Il 18 settembre 1938 a Trieste, facendosi largo tra due ali di folla in delirio, Benito Mussolini pronunciava uno dei suoi discorsi sulla inferiorità della razza ebraica e sulla necessità di mettere in atto provvedimenti che isolassero gli ebrei italiani in quanto “diversi”. Il 5 settembre e il 17 Novembre dello stesso anno venivano firmati due regi decreti che richiamavano gli odiosi comandamenti del Manifesto della Razza del precedente 14 Luglio: è la promulgazione delle leggi razziali e l’espulsione degli ebrei dalla vita pubblica.
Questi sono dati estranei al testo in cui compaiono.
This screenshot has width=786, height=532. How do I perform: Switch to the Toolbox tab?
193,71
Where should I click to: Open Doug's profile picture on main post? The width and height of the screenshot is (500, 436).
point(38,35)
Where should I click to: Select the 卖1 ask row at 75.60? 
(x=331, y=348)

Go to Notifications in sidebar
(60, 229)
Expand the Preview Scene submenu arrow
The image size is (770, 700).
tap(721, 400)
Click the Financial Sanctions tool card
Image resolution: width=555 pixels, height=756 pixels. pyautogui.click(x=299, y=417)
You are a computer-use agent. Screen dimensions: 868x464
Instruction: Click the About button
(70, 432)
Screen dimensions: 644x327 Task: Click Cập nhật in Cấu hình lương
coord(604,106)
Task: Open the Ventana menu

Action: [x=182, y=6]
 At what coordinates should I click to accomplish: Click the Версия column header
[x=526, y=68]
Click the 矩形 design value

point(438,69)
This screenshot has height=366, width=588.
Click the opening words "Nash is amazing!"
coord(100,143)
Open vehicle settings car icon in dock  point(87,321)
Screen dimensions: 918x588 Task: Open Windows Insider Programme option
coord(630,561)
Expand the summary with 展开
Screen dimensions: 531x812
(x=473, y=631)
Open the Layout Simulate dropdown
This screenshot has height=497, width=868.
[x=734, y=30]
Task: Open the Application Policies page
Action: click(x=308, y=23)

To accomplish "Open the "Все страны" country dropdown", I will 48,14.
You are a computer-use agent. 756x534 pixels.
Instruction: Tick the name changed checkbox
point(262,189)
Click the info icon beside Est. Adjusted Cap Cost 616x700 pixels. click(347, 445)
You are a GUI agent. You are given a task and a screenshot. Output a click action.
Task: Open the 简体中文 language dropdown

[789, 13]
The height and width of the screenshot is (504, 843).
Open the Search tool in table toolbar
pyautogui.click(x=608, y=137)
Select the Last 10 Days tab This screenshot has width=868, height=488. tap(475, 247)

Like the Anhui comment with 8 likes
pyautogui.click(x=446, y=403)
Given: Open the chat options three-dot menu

A 80 anni da quell’infame periodo, Giorgio Treves e Luca Scivoletto con la produzione di Roberto e Carolina Levi per la Tangram Film, propongono un toccante documentario che alle interviste di diversi saggisti e storici alterna le dolorose testimonianze di chi quelle leggi le ha vissute sulla propria pelle. Attraverso il fuoco incrociato di racconti e documenti, si riesce a fare luce su uno dei momenti più oscuri della nostra storia. Uscito stremato dal primo conflitto mondiale, il popolo italiano sembra affascinato da una idea di nazione forte militarmente, cosciente della propria superiorità e desiderosa di espandersi in Africa (“libro e moschetto balilla perfetto”). Il colonialismo nostrano, che sfocia nella guerra di Etiopia, è caratterizzato da un razzismo e una intolleranza verso le persone di colore, giudicate inferiori. I discorsi populisti, le canzonette come Faccetta Nera, gli articoli tendenziosi sulla stampa e le vignette satiriche convergono tutte verso l’odio per l’africano, diventato pacco postale o merce di scambio, schiavo sessuale o manodopera da sfruttare. Finita vergognosamente la campagna coloniale africana, fallita miseramente la guerra di Spagna, Mussolini cambia obiettivo. E’ curioso pensare che prima del 1937, gli ebrei erano comunque rispettati per il loro sacrificio durante la I guerra mondiale e alcuni di loro aderivano con convinzione al Partito Nazionale Fascista. Per questioni meramente politiche (l’allineamento con il partito nazionalsocialista tedesco) proprio nel 1937 il Ministero della Cultura Popolare (MinCulPop) aveva organizzato attraverso la stampa, la radio e il mezzo cinematografico una campagna mediatica diffamatoria che discriminava gli ebrei, dipinti come vigliacchi, avidi di denaro, traditori della patria.

Treves fa analizzare le cause di questa follia ideologica attraverso le parole apparentemente asettiche di studiosi ed esperti come Mario Avagliano, Sergio Luzzatto, Liliana Picciotto, Alberto Cavaglion, Luciana Castellina, Michele Sarfatti, Marcello Pezzetti, Edoardo Novelli, Walter Veltroni. I devastanti effetti li ascoltiamo attraverso i terribili ricordi di Rosetta Loy, di Alessandro Treves, di Roberto Bassi, di Bruno e Liliana Segre: le umiliazioni a scuola, l’isolamento dalla vita civile, le fughe precipitose in America o in Svizzera, la deportazione ad Auschwitz da quel maledetto binario 12 della Stazione Centrale di Milano.
Quando il discorso tende a farsi più personale, Treves saggiamente inserisce delle animazioni che fanno da filtro a questo materiale emozionale. Mantenere vivo il ricordo significa prevenire quello che Umberto Eco chiama l’eterno ritorno del fascismo, pronto a manifestarsi quando alla regressione economica si associa una rapida involuzione culturale. Scorre più di un brivido lungo la schiena mentre Roberto Herlitzka declama le parole di Enzo Arian o quando Liliana Segre parla di una linea nera continua che parte dalla firma di Vittorio Emanuele (il regio decreto sui Provvedimenti per la razza italiana) e si ingrossa sui binari di un treno per l’inferno.
Giorgio Treves non si limita a narrare i fatti ma propone una via per risorgere dalle ceneri di questo passato ignobile: dei ragazzi fuori dalla scuola ridono e parlano spensieratamente, forse è da loro che bisogna ripartire, perché le nuove generazioni non possono non sapere. Queste immagini e questa sofferenza devono servire a futura memoria, se la memoria ha un futuro.